▶ _Yang Harus Dikerjakan_
[1] Jawab pertanyaan berikut berdasarkan artikel tentang pentingnya menikah.
(a) Ayat pertama yang dikutip berasal dari surah dan ayat mana?
(b) Menurut ayat dari QS. Al Baqarah (2): 187, para istri dan suami disebut sebagai apa bagi satu sama lain?
(c) Apa yang diisyaratkan oleh kedua ayat tersebut?
[2] Ringkas paragraf artikel tentang pentingnya menikah yang diawali "Kedua ayat ini mengisyaratkan" menjadi daftar poin tanpa menghilangkan fakta utamanya.
[3] Salin tanpa perubahan bagian artikel tentang pentingnya menikah yang dimulai dengan kata-kata "Pentingnya Menikah Untuk" dan diakhiri dengan "ما ملكت أيمانكم.".

▶ _Artikel_
============================================================

Pentingnya Menikah Untuk Menyempurnakan Agama
Allah Subhanahu wa Ta'ala berfirman di dalam Al Qur'a:
فانكحوا ما طاب لكم من النساء مثنى وثلاث ورباع فإن خفتم ألا تعدلوا فواحدة أو ما ملكت أيمانكم.
" Maka kawinilah wanita-wanita (lain) yang kamu senangi ; dua, tiga atau empat. Kemudian jika kamu takut tidak akan dapat berlaku adil, maka (kawinilah) seorang saja, atau budak-budak yang kamu miliki. (QS. An-Nisaa ' (4): 3) Allah juga berfirman, " Mereka itu adalah pakaian bagimu, dan kamu pun adalah pakaian bagi mereka. " (Qs. Al Baqarah (2): 187)
Kedua ayat ini mengisyaratkan akan adanya kewajiban untuk melaksanakan pernikahan. Akan tetapi, masih ada sekelompok orang yang menghina dan melecehkan institusi pernikahan atau pura-pura menyesalinya. Bahkan ada juga di antara mereka yang sengaja menghabiskan hari-harinya dengan bercengkrama (ngobrol) bersama teman-teman begadangnya.

============================================================

▶ _Data Tersimpan_

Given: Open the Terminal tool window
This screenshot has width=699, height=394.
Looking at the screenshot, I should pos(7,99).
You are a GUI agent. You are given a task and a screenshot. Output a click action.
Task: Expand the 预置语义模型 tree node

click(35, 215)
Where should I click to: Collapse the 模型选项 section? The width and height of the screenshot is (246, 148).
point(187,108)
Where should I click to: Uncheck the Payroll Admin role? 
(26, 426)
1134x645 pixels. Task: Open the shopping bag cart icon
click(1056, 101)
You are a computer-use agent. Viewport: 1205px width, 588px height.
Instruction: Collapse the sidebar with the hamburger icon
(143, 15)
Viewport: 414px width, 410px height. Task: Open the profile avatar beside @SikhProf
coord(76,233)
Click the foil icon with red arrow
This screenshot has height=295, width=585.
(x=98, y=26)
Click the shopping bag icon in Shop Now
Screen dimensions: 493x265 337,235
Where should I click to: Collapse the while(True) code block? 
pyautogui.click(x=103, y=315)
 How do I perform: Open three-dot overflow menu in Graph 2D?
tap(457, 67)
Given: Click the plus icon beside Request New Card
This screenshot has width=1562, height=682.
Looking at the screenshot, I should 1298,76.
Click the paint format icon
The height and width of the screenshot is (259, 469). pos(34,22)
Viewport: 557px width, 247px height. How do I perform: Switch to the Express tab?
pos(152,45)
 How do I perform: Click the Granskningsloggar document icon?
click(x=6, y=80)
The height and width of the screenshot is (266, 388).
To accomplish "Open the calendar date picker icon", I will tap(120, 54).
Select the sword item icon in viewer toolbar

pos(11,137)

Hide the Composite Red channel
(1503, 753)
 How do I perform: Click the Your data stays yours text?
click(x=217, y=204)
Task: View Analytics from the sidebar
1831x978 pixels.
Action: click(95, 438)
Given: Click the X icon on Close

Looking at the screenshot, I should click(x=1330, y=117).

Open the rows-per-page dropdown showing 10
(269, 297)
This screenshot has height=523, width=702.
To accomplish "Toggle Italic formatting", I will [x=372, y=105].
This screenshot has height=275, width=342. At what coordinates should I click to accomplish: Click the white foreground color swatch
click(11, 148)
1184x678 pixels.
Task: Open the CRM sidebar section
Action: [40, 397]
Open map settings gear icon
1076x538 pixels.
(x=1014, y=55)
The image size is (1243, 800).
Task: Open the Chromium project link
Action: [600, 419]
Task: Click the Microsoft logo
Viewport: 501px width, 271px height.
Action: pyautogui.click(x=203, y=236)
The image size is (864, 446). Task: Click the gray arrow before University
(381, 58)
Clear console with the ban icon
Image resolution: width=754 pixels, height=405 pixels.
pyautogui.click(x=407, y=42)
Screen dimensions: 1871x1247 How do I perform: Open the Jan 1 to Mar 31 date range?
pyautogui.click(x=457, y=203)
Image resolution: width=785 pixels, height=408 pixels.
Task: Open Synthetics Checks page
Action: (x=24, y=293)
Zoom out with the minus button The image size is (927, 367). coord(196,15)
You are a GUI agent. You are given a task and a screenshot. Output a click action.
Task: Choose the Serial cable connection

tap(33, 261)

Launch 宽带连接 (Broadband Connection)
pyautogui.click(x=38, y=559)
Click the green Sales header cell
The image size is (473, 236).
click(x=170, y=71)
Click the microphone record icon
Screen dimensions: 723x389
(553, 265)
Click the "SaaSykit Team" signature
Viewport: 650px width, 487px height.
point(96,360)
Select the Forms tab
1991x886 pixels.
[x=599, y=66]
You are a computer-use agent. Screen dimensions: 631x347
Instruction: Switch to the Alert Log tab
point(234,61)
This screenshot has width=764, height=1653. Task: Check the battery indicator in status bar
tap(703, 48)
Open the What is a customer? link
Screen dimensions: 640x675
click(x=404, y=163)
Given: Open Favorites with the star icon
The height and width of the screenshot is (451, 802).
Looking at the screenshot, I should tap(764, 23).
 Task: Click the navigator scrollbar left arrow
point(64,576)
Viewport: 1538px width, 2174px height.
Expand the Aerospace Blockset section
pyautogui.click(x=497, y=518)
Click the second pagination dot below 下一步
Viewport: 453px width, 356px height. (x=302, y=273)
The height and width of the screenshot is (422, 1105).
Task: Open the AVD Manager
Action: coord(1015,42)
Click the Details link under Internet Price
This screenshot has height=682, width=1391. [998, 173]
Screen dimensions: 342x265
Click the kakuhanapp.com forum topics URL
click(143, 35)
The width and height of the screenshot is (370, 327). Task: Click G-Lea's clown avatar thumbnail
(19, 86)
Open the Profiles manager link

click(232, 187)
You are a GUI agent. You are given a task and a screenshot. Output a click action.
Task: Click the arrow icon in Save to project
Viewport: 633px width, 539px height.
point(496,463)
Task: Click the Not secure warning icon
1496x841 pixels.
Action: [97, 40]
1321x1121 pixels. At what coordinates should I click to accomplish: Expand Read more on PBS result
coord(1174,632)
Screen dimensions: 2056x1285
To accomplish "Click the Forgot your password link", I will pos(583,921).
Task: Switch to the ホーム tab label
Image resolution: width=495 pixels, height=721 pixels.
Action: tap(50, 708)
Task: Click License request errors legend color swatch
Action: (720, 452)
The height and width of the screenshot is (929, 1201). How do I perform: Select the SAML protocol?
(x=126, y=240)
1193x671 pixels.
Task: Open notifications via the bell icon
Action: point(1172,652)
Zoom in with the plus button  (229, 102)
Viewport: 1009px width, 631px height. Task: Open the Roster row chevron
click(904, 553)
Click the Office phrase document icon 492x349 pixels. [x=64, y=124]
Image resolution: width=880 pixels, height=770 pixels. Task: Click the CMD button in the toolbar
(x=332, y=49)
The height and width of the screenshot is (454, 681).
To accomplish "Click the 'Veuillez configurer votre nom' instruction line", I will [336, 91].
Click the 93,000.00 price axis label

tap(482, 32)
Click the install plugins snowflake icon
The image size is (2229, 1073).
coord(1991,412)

============================================================

▶ _Jawaban Setiap Tugas_
[1]
(a) QS. An-Nisaa' (4): 3.
(b) Pakaian.
(c) Adanya kewajiban untuk melaksanakan pernikahan.

[2]
- Kedua ayat tersebut mengisyaratkan kewajiban menikah.
- Masih ada sekelompok orang yang menghina dan melecehkan pernikahan atau pura-pura menyesalinya.
- Sebagian dari mereka bahkan sengaja menghabiskan hari-harinya dengan mengobrol bersama teman-teman begadangnya.

[3]
Pentingnya Menikah Untuk Menyempurnakan Agama
Allah Subhanahu wa Ta'ala berfirman di dalam Al Qur'a:
فانكحوا ما طاب لكم من النساء مثنى وثلاث ورباع فإن خفتم ألا تعدلوا فواحدة أو ما ملكت أيمانكم.